◆ **Written task**:
Put the lines of the material, from the line containing "Given: Click Smith" through the line containing "will pyautogui.click(x=407, y=40).", into a JSON list with one string per line, skipping blank lines. Include both of those lines and nothing outside that range.

◆ **Input**:
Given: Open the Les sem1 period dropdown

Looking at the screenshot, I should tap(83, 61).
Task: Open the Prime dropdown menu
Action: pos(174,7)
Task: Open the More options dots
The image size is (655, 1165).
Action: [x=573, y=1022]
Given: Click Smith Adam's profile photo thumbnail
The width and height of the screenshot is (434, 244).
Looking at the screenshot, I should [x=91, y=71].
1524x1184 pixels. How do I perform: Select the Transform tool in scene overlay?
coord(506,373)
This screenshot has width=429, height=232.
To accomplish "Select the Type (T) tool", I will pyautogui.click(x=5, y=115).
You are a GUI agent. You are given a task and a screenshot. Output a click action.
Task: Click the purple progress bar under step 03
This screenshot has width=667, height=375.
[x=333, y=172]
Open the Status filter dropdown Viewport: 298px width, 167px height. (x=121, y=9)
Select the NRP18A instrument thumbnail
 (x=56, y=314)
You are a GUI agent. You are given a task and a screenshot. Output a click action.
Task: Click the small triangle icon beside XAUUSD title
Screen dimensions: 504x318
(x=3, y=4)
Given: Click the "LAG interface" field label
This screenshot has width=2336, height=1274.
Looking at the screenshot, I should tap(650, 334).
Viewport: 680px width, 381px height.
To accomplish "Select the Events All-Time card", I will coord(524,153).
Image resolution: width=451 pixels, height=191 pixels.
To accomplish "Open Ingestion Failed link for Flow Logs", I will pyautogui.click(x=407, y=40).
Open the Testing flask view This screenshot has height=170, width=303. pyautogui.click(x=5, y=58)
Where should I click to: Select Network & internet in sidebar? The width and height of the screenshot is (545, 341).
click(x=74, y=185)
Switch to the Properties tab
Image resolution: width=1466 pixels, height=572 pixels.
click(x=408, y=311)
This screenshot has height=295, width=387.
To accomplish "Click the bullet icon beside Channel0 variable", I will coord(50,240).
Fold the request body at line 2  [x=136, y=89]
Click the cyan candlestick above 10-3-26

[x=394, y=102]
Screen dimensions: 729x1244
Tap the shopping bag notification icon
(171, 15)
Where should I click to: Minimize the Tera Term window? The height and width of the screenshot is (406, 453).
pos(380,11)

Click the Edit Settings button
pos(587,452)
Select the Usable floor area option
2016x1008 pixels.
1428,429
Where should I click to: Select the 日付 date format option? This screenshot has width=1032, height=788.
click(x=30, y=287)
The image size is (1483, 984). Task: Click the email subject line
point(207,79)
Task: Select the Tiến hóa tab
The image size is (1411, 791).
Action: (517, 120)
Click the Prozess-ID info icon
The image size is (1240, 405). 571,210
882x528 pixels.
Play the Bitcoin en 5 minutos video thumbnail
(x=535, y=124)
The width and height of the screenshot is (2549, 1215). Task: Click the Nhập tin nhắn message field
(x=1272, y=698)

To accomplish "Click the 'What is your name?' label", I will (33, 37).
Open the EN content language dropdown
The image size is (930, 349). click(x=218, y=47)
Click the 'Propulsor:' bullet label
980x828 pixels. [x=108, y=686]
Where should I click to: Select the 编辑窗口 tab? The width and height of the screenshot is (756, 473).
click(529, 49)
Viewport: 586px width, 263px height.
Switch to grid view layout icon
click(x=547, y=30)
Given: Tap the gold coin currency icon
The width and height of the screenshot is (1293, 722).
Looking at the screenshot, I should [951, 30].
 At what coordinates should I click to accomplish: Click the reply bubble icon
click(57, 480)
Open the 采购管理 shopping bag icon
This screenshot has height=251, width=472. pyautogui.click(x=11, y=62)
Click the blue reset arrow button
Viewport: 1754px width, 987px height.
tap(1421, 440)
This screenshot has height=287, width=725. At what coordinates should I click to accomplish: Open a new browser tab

◆ **Answer in full**:
[
  "Given: Click Smith Adam's profile photo thumbnail",
  "The width and height of the screenshot is (434, 244).",
  "Looking at the screenshot, I should [x=91, y=71].",
  "1524x1184 pixels. How do I perform: Select the Transform tool in scene overlay?",
  "coord(506,373)",
  "This screenshot has width=429, height=232.",
  "To accomplish \"Select the Type (T) tool\", I will pyautogui.click(x=5, y=115).",
  "You are a GUI agent. You are given a task and a screenshot. Output a click action.",
  "Task: Click the purple progress bar under step 03",
  "This screenshot has width=667, height=375.",
  "[x=333, y=172]",
  "Open the Status filter dropdown Viewport: 298px width, 167px height. (x=121, y=9)",
  "Select the NRP18A instrument thumbnail",
  " (x=56, y=314)",
  "You are a GUI agent. You are given a task and a screenshot. Output a click action.",
  "Task: Click the small triangle icon beside XAUUSD title",
  "Screen dimensions: 504x318",
  "(x=3, y=4)",
  "Given: Click the \"LAG interface\" field label",
  "This screenshot has width=2336, height=1274.",
  "Looking at the screenshot, I should tap(650, 334).",
  "Viewport: 680px width, 381px height.",
  "To accomplish \"Select the Events All-Time card\", I will coord(524,153).",
  "Image resolution: width=451 pixels, height=191 pixels.",
  "To accomplish \"Open Ingestion Failed link for Flow Logs\", I will pyautogui.click(x=407, y=40)."
]